* _Task details_: Only the lines from the one containing "Screen dimensions: 693x380" through the last line below belong in your copy; transcribe them exactly and omit any pictures.
╭──
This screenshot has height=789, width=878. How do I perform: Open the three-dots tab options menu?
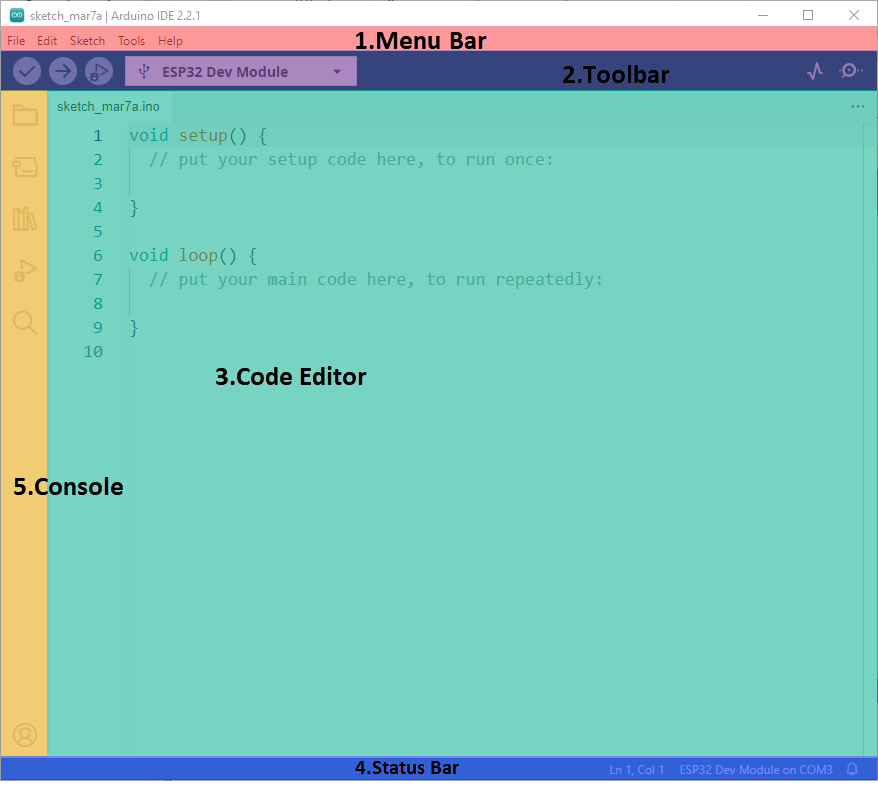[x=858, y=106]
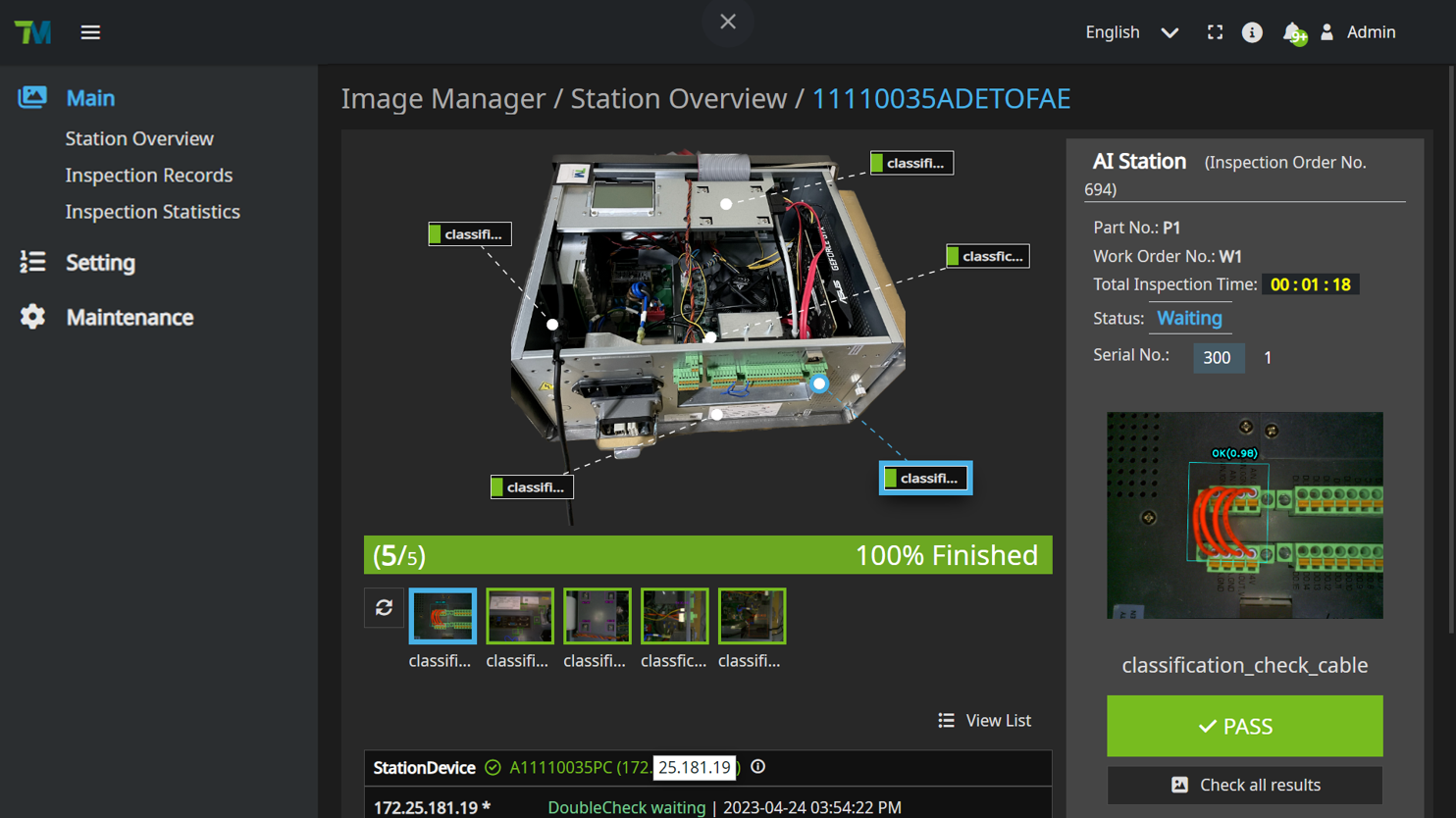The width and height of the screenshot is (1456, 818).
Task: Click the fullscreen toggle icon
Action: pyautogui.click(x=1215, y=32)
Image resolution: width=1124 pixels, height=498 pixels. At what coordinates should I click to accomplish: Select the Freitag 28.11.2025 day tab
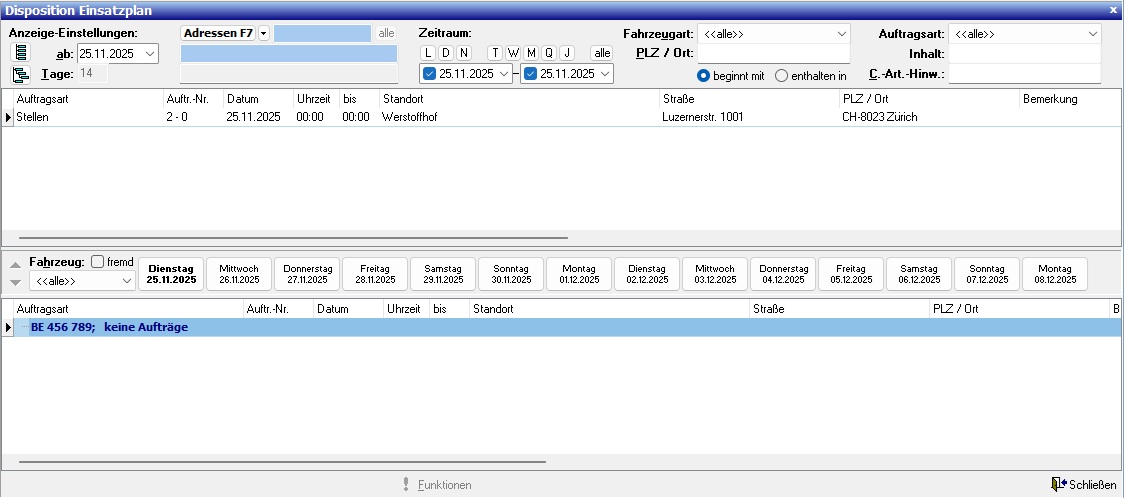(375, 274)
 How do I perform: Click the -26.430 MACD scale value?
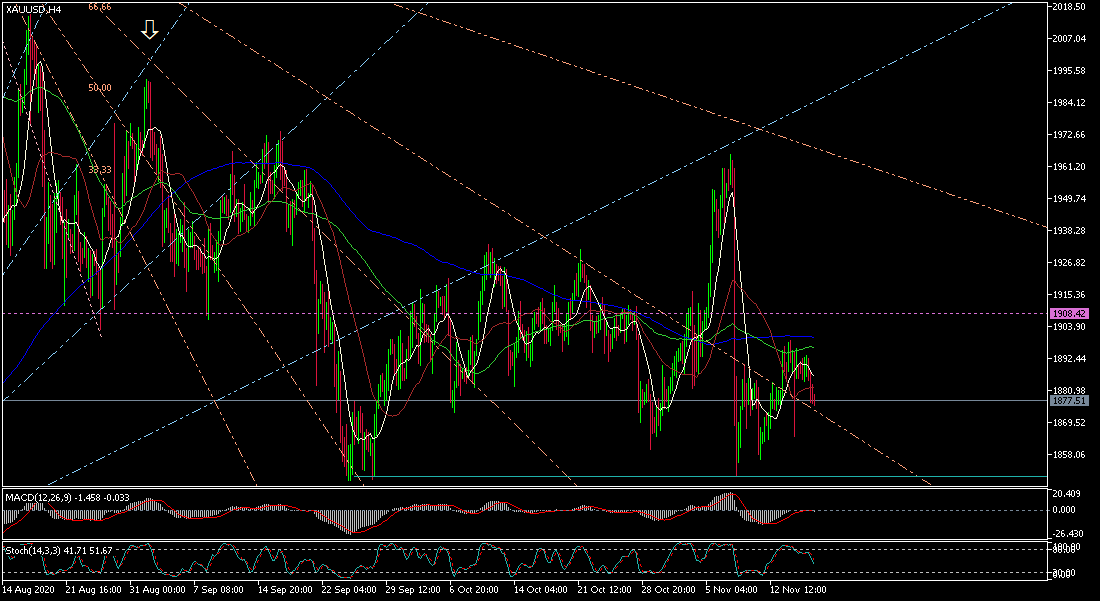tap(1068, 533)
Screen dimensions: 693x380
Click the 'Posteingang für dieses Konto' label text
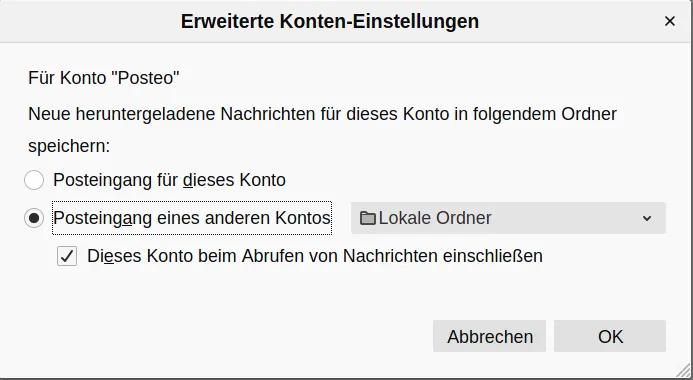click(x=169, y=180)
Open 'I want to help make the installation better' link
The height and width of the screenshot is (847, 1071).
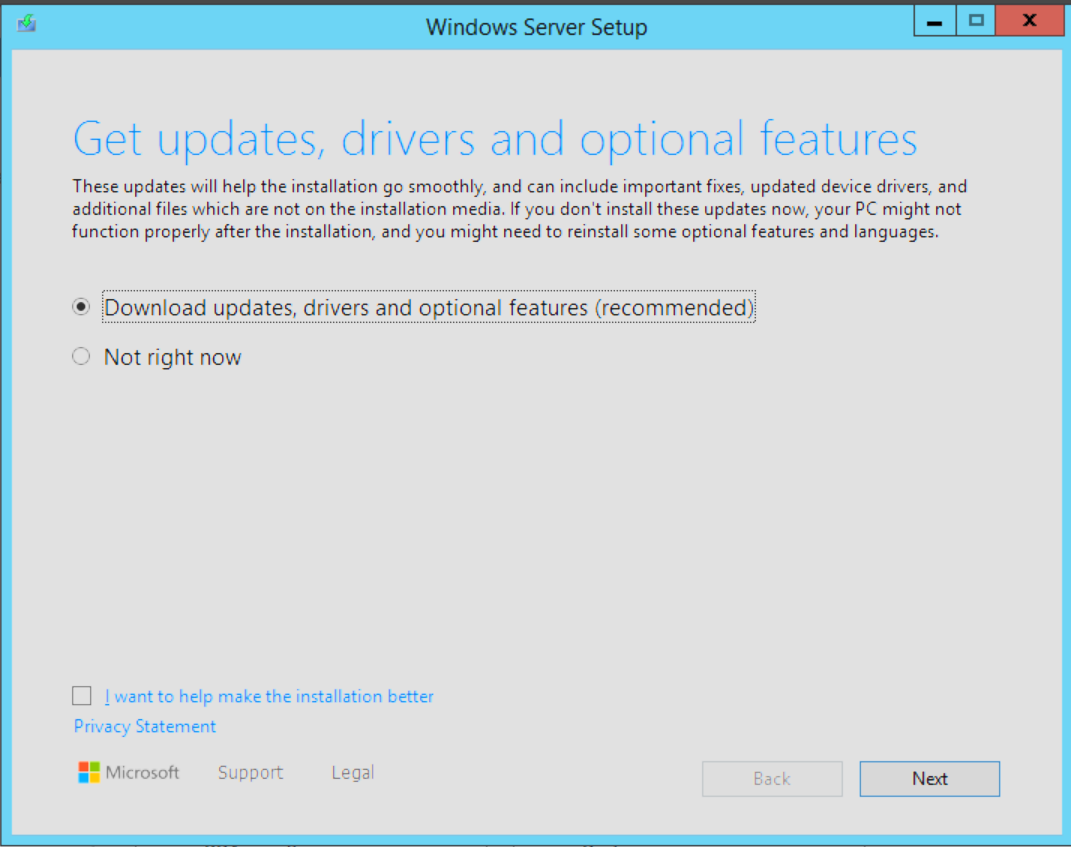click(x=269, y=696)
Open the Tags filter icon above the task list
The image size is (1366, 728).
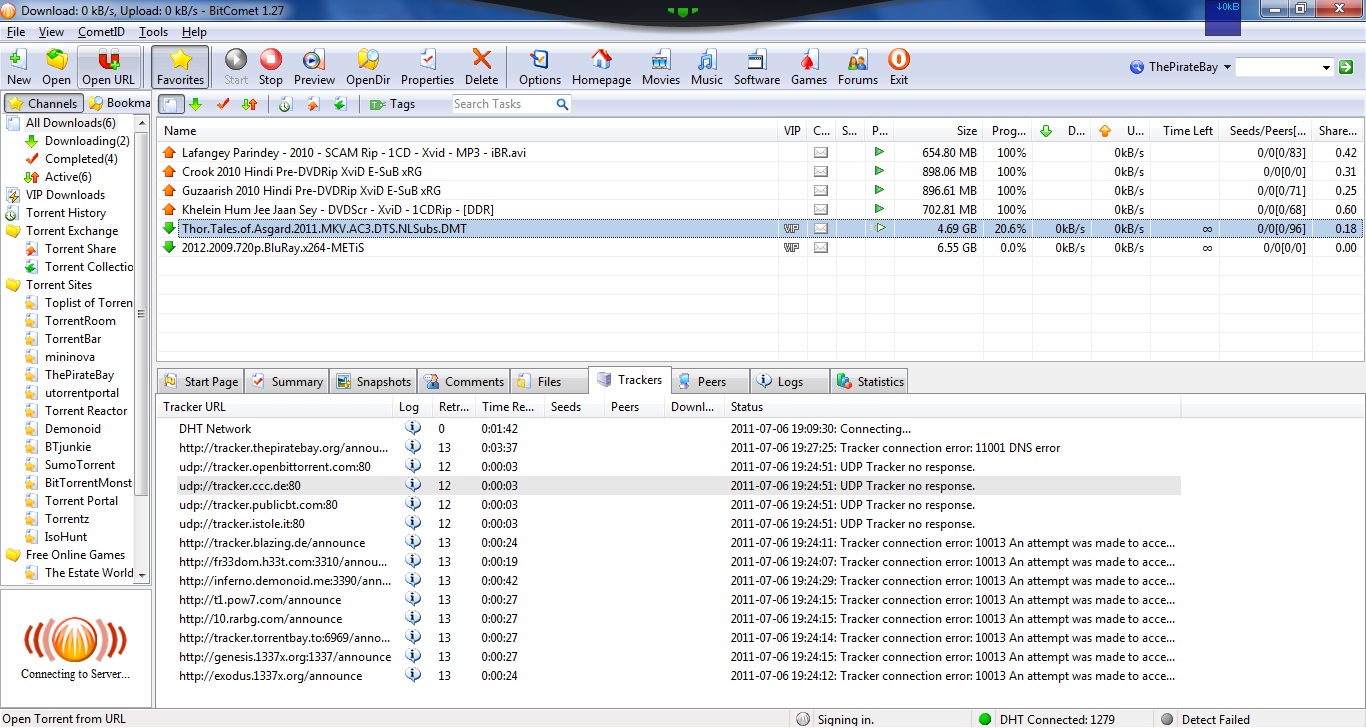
╰──
* _Expected output_:
Screen dimensions: 693x380
Click the 'Posteingang für dieses Konto' label text
click(x=169, y=180)
Open 'I want to help make the installation better' link
The height and width of the screenshot is (847, 1071).
click(x=269, y=696)
Open the Tags filter icon above the task list
The image size is (1366, 728).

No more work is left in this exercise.